Segment Open
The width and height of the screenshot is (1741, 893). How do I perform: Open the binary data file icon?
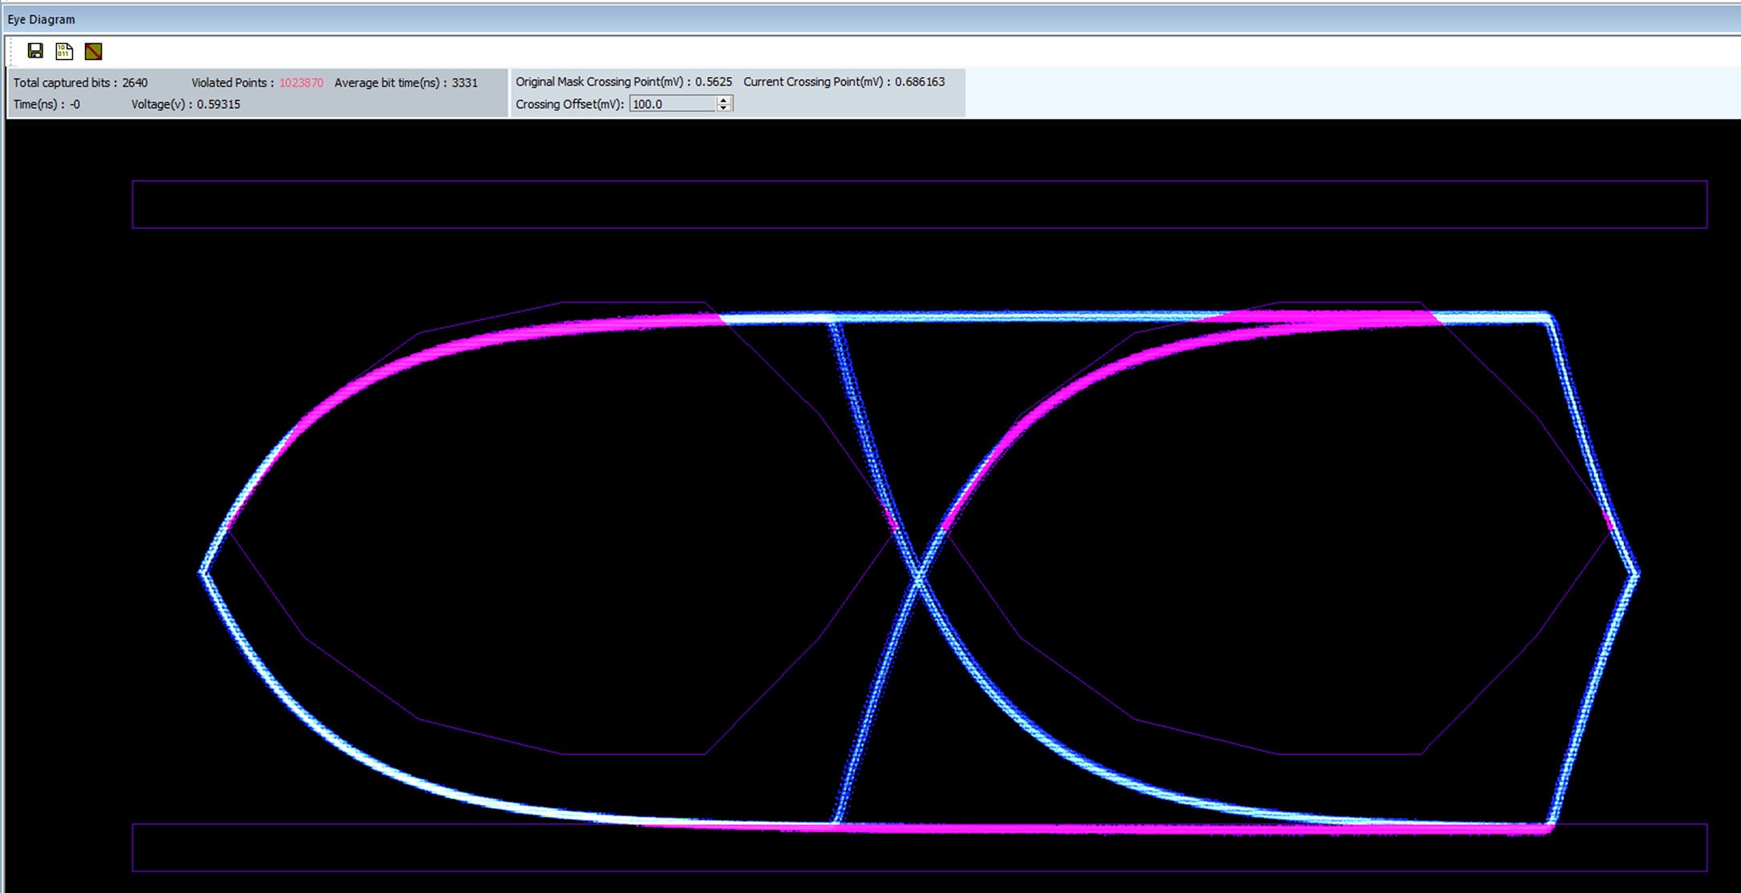tap(64, 51)
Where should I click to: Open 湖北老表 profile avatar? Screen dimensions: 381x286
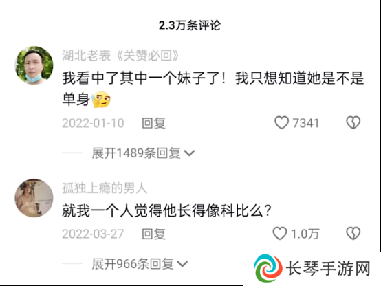tap(34, 65)
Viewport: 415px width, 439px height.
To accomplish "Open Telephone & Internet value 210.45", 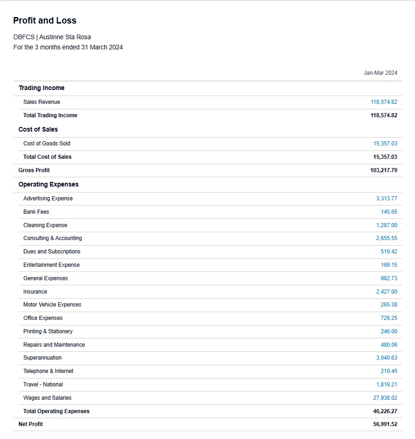I will [389, 371].
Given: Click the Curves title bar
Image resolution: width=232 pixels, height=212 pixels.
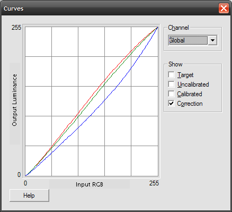Looking at the screenshot, I should pyautogui.click(x=110, y=9).
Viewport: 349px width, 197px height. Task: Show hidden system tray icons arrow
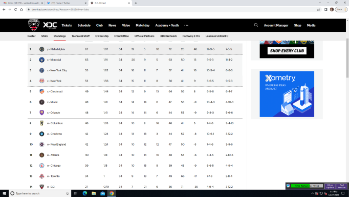pyautogui.click(x=312, y=193)
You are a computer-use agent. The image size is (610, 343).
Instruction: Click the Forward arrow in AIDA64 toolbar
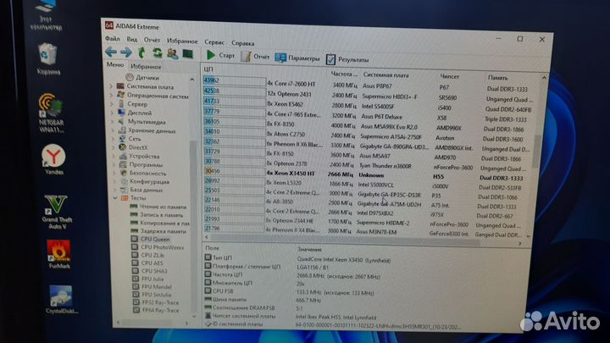125,53
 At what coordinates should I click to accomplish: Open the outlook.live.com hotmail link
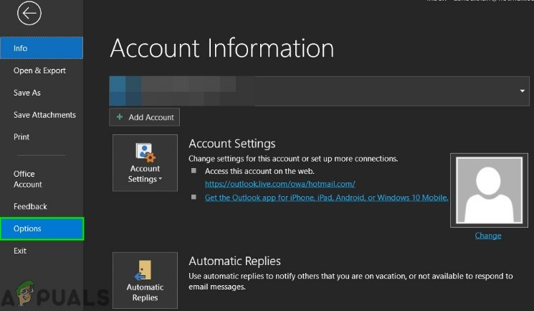click(x=280, y=184)
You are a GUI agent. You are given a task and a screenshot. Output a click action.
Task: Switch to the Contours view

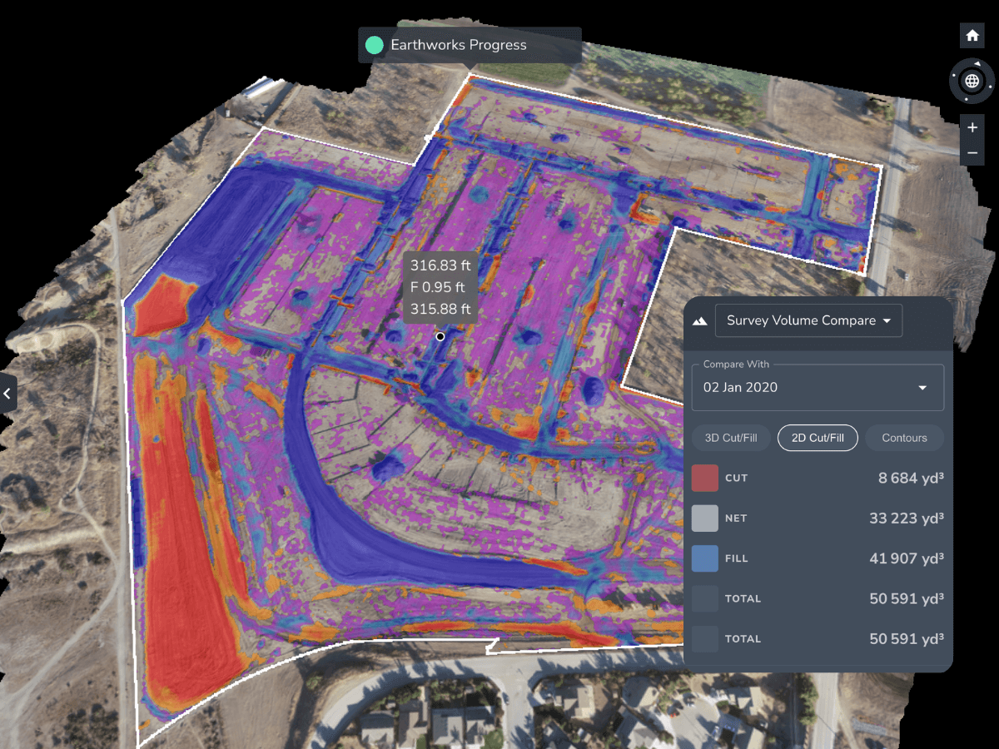click(904, 438)
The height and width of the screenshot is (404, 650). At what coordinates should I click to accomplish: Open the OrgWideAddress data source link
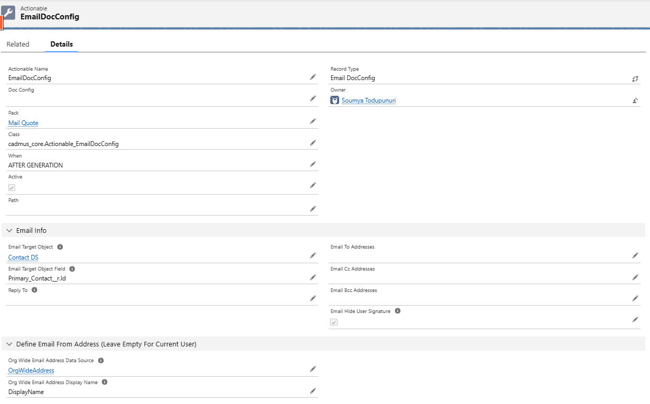coord(31,371)
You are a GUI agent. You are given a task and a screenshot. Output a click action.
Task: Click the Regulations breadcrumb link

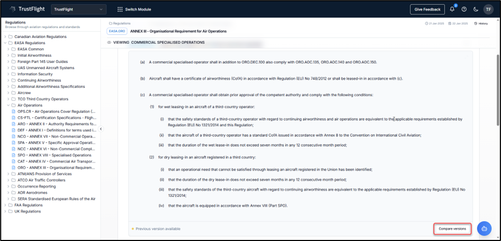[x=122, y=23]
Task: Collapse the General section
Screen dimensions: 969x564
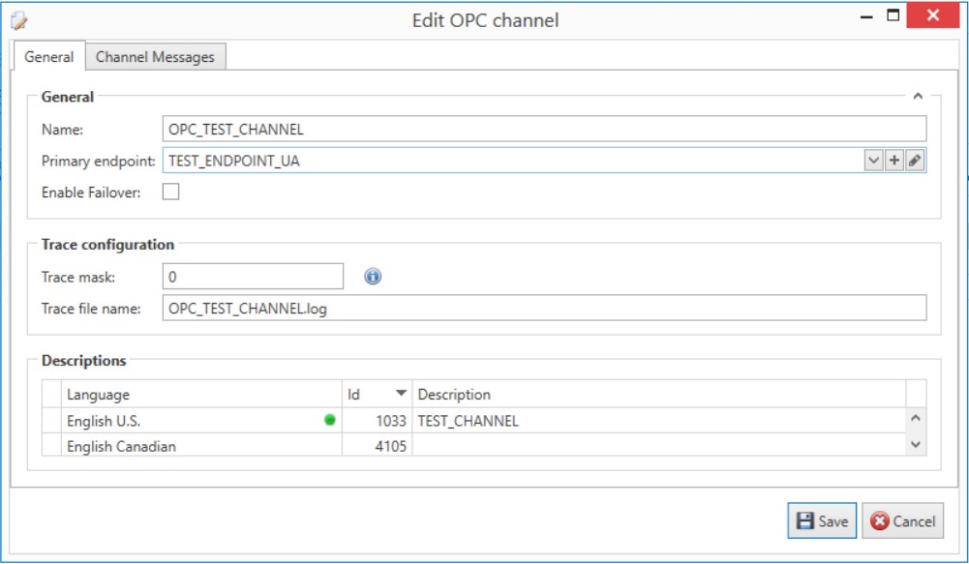Action: click(919, 95)
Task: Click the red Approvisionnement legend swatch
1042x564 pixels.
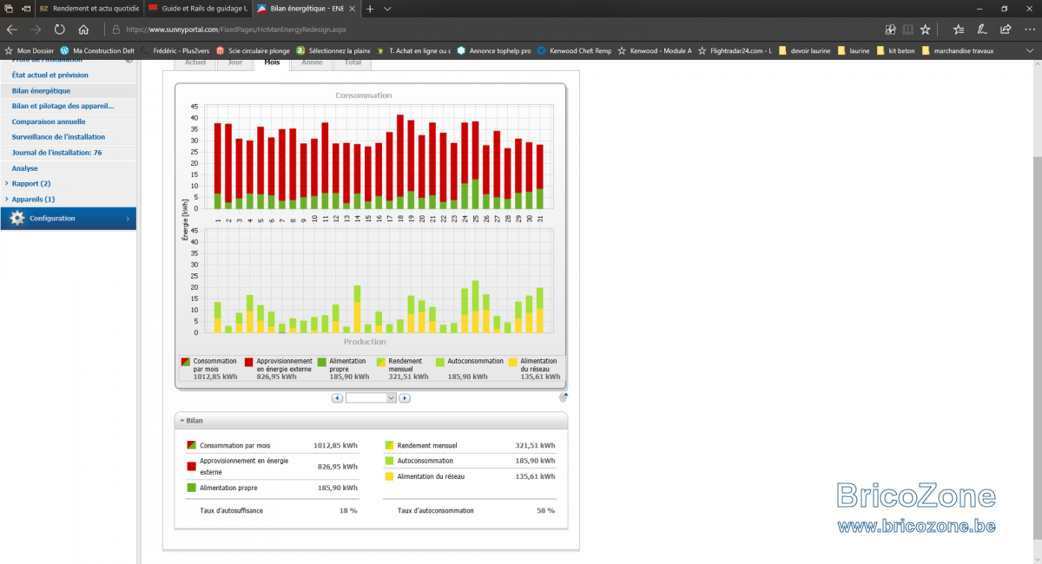Action: [x=249, y=361]
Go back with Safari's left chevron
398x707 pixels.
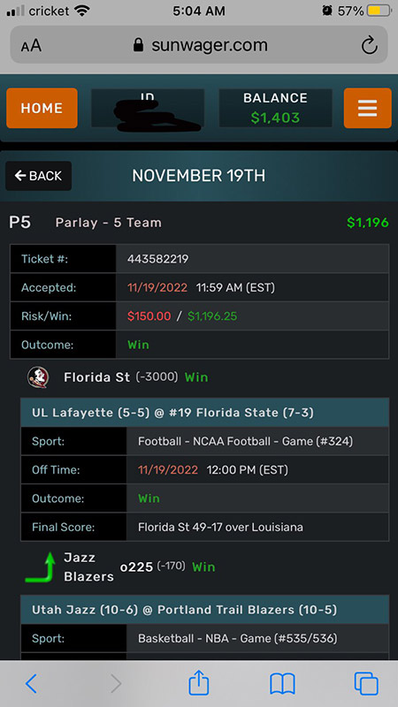point(31,684)
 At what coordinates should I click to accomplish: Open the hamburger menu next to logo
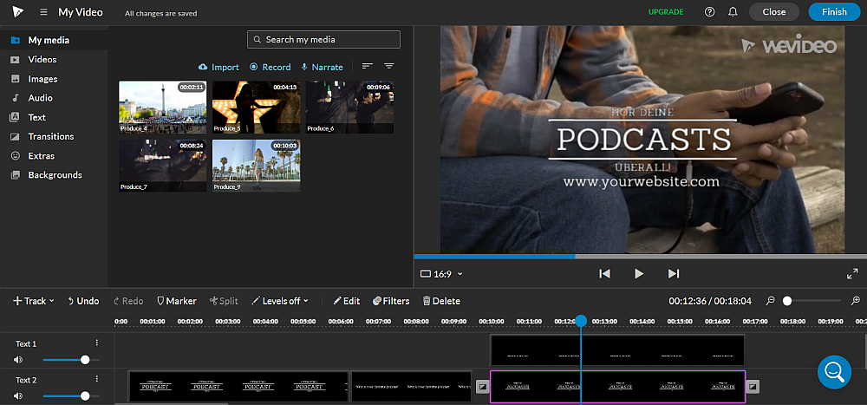(43, 12)
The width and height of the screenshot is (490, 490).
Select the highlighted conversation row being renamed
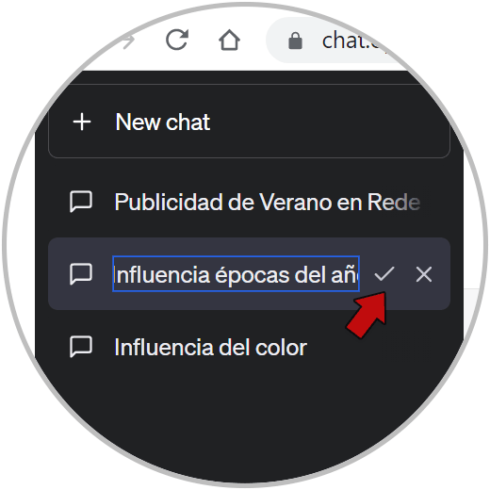(249, 274)
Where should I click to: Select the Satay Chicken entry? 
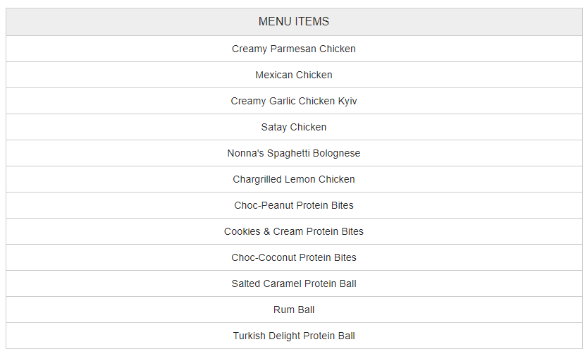[x=294, y=128]
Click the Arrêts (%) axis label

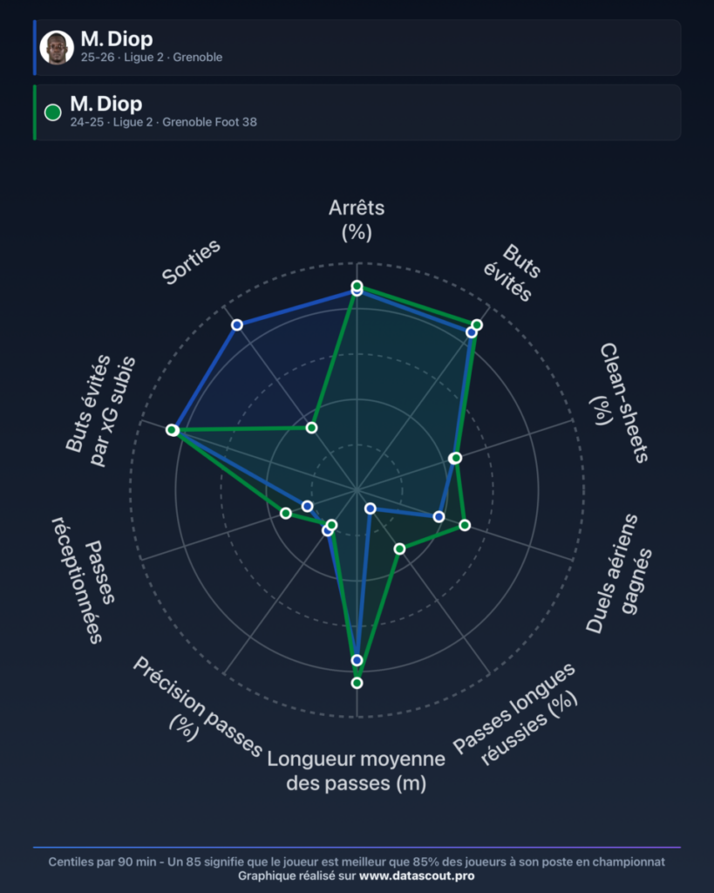point(357,220)
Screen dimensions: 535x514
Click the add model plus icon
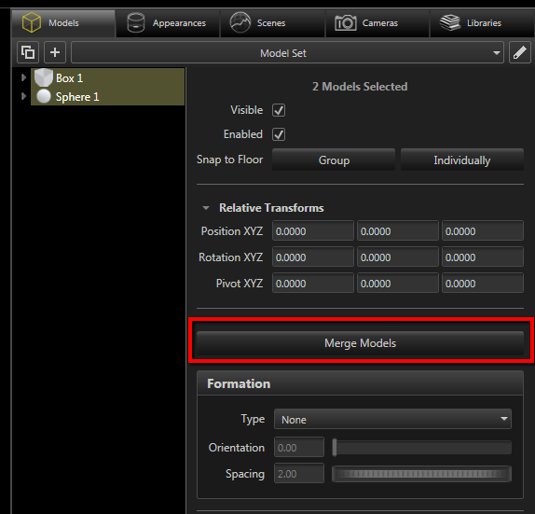[x=55, y=52]
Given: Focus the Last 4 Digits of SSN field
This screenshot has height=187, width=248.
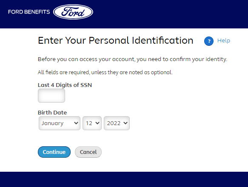Looking at the screenshot, I should pyautogui.click(x=51, y=95).
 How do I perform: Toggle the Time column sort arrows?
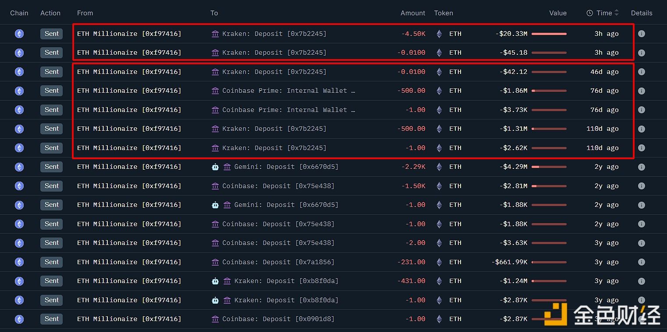617,13
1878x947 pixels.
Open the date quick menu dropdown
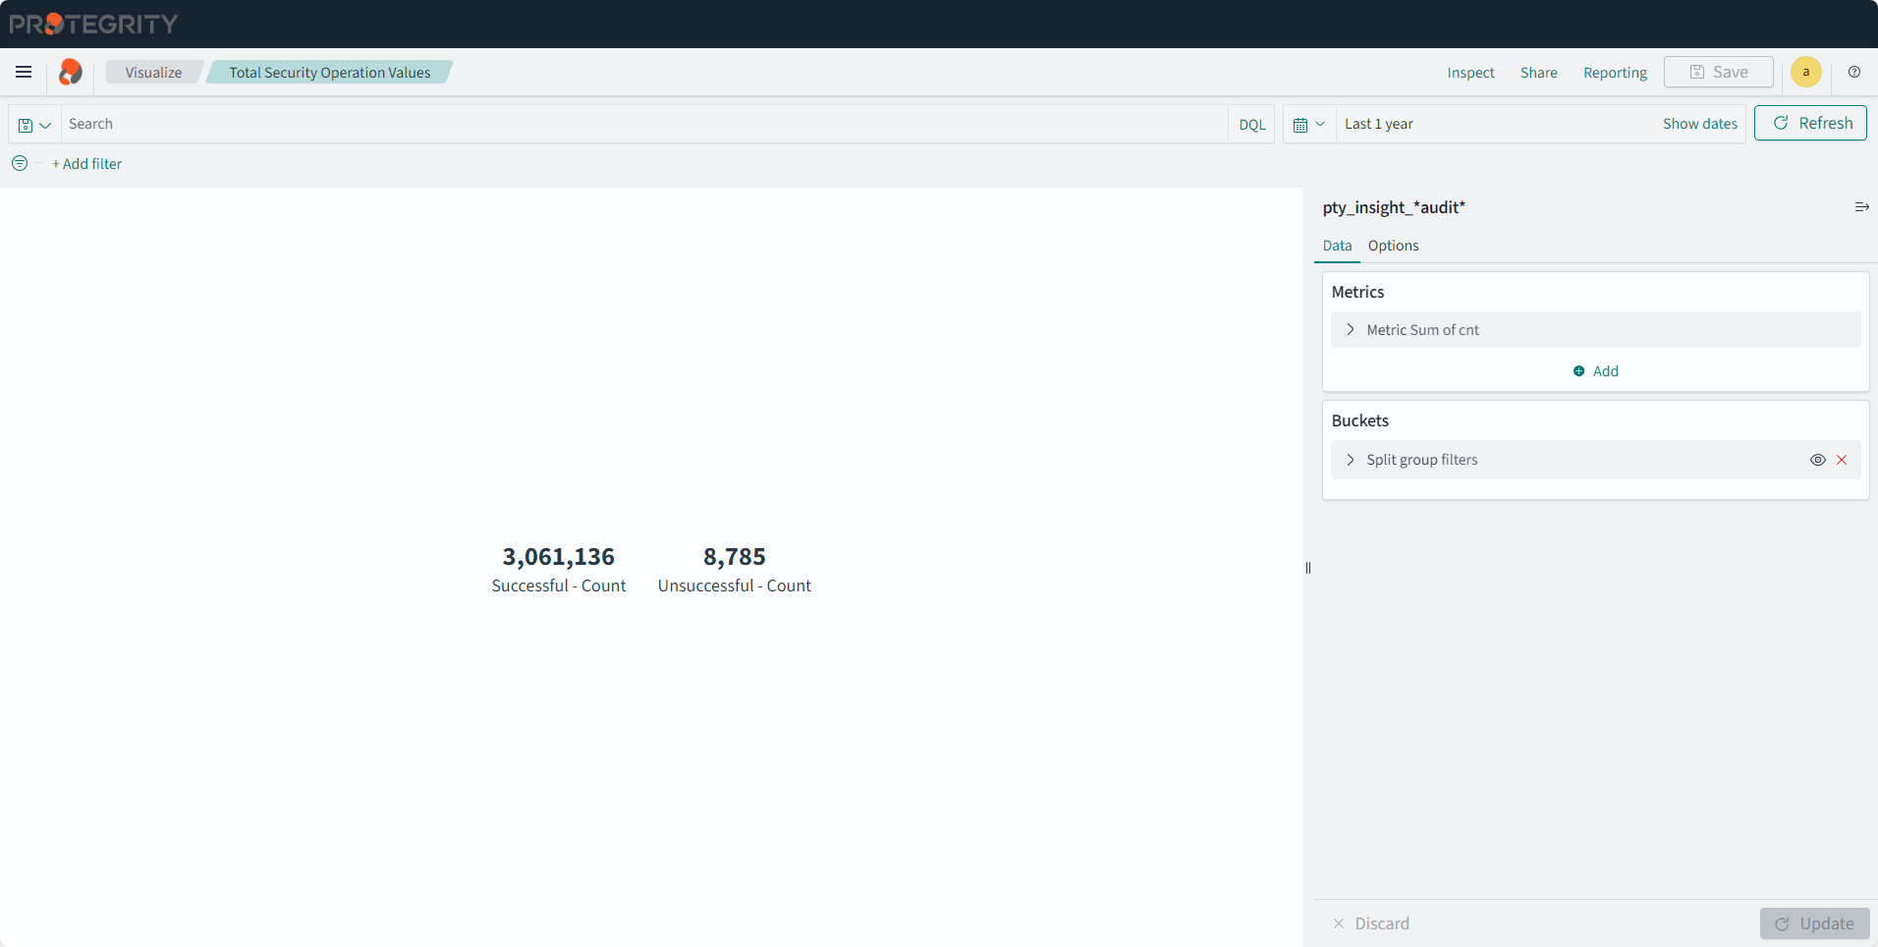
Segment Closed
What is needed is a word-for-word restatement of the lines from the one holding "This screenshot has height=187, width=248." to the final line of the data above, inclusive, without any pictures.

This screenshot has height=187, width=248.
Looking at the screenshot, I should pyautogui.click(x=51, y=95).
 How do I perform: Toggle the Time column sort arrows?
617,13
1878x947 pixels.
Open the date quick menu dropdown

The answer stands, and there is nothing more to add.